-------- RECORDS SHOWN --------

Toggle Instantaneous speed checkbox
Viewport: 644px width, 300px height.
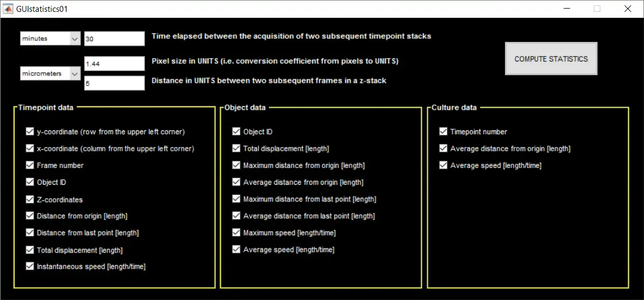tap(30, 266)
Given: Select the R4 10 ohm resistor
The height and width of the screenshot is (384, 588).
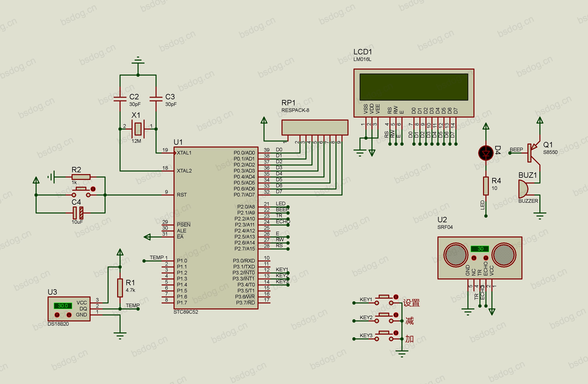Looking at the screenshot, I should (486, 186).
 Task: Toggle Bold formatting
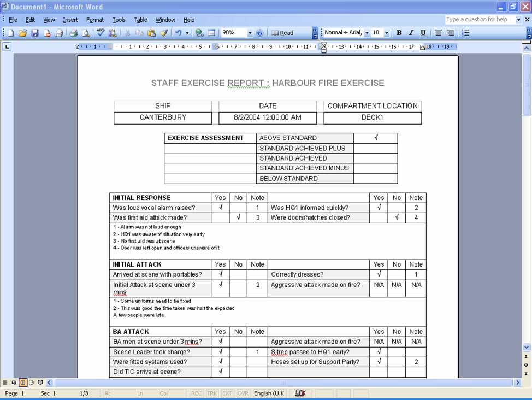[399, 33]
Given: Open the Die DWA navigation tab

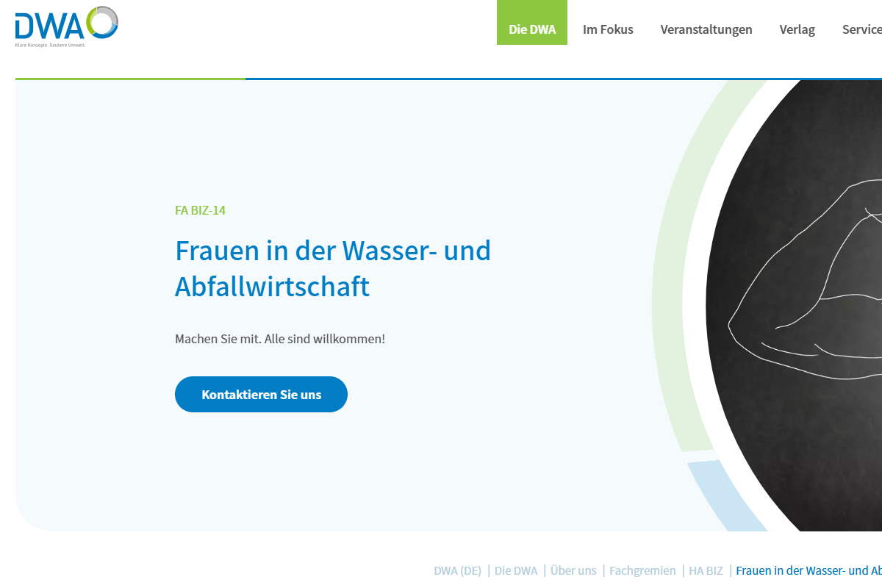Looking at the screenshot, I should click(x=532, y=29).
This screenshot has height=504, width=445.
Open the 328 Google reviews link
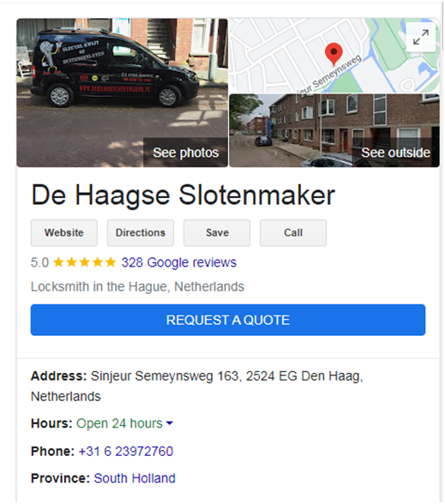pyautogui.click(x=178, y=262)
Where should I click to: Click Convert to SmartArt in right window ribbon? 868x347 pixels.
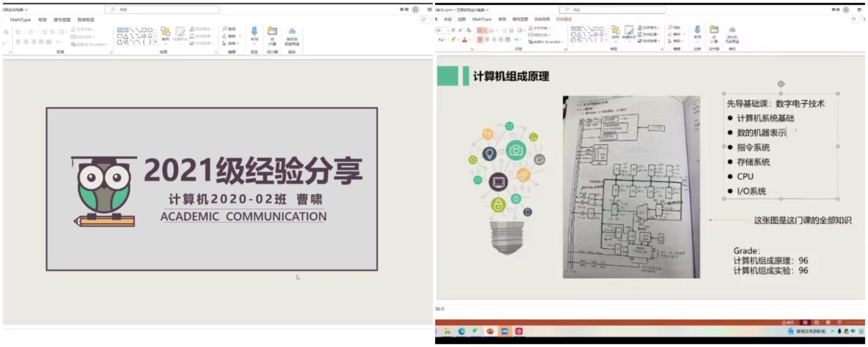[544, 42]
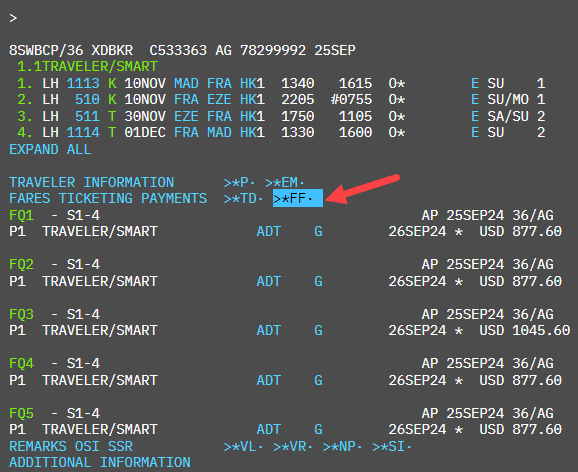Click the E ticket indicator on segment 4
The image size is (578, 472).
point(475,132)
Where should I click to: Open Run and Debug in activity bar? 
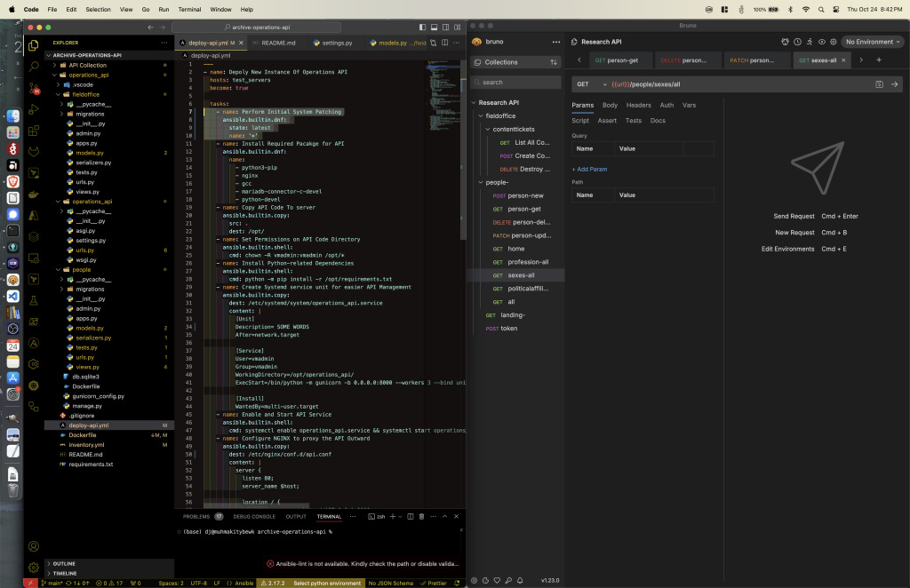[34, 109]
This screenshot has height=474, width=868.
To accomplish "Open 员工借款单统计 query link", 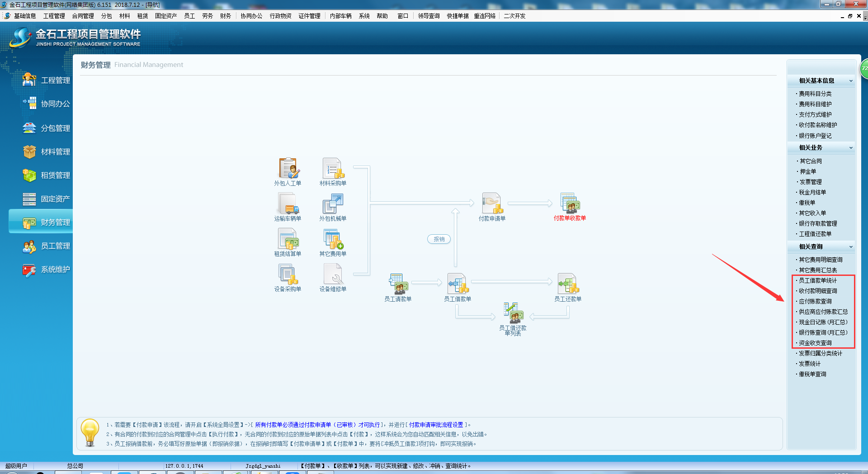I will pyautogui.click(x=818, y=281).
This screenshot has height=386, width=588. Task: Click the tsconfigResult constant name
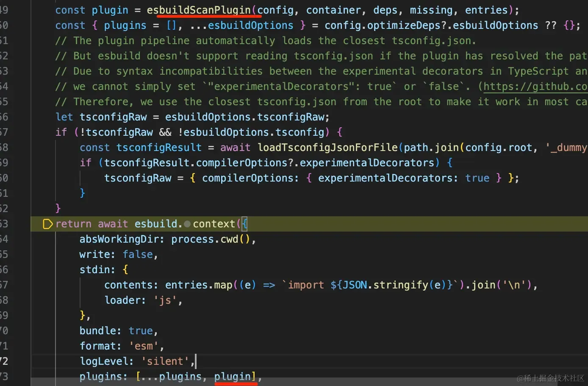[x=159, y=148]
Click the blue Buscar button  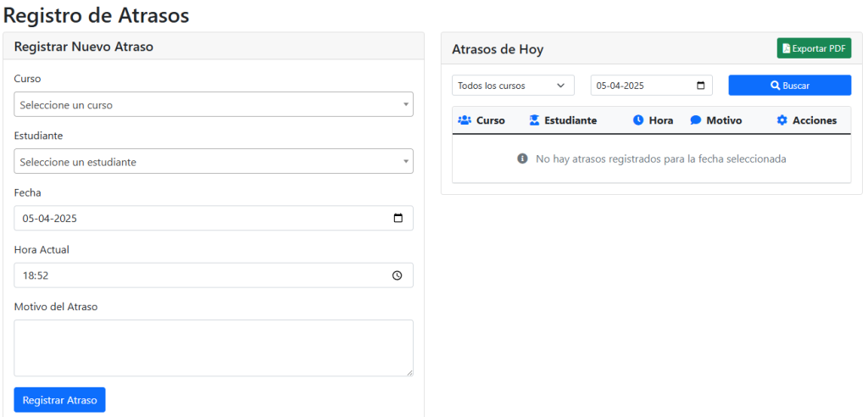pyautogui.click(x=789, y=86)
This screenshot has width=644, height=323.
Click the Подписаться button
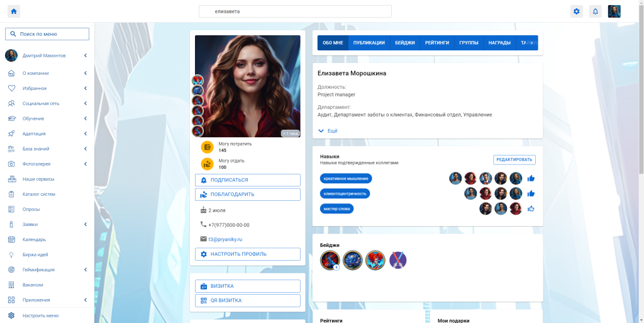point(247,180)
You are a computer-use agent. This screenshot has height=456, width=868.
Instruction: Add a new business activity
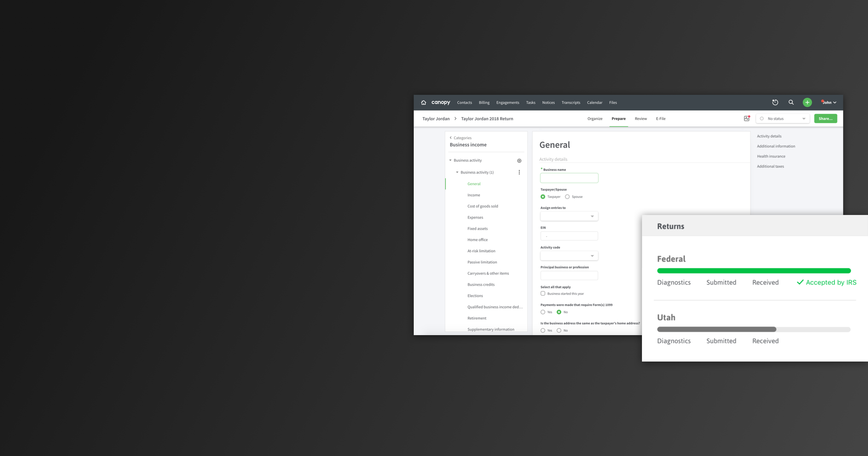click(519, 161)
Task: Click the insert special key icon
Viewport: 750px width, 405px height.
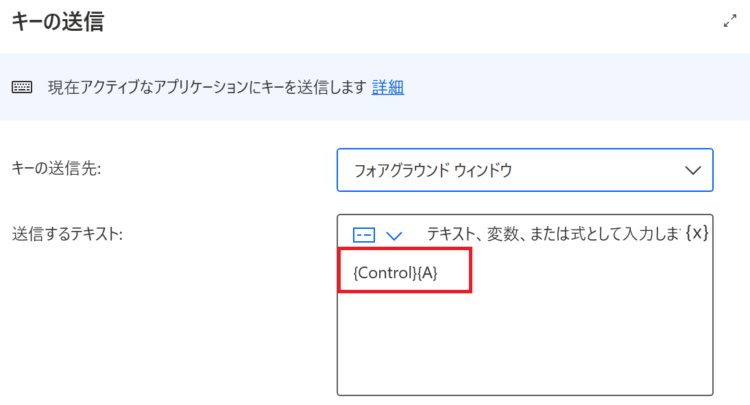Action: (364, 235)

--------

• _REQUIREMENT_
Only the lines from the first line of the data above through the line with "This screenshot has height=504, width=445." should appear in the answer, retyped exactly, with every picture left out.

• _EXERCISE RESPONSE_
Toggle Instantaneous speed checkbox
Viewport: 644px width, 300px height.
tap(30, 266)
Given: Select the R4 10 ohm resistor
The height and width of the screenshot is (384, 588).
Looking at the screenshot, I should (486, 186).
 Task: Toggle Bold formatting
[399, 33]
Given: Open the Die DWA navigation tab

Looking at the screenshot, I should click(x=532, y=29).
This screenshot has height=504, width=445.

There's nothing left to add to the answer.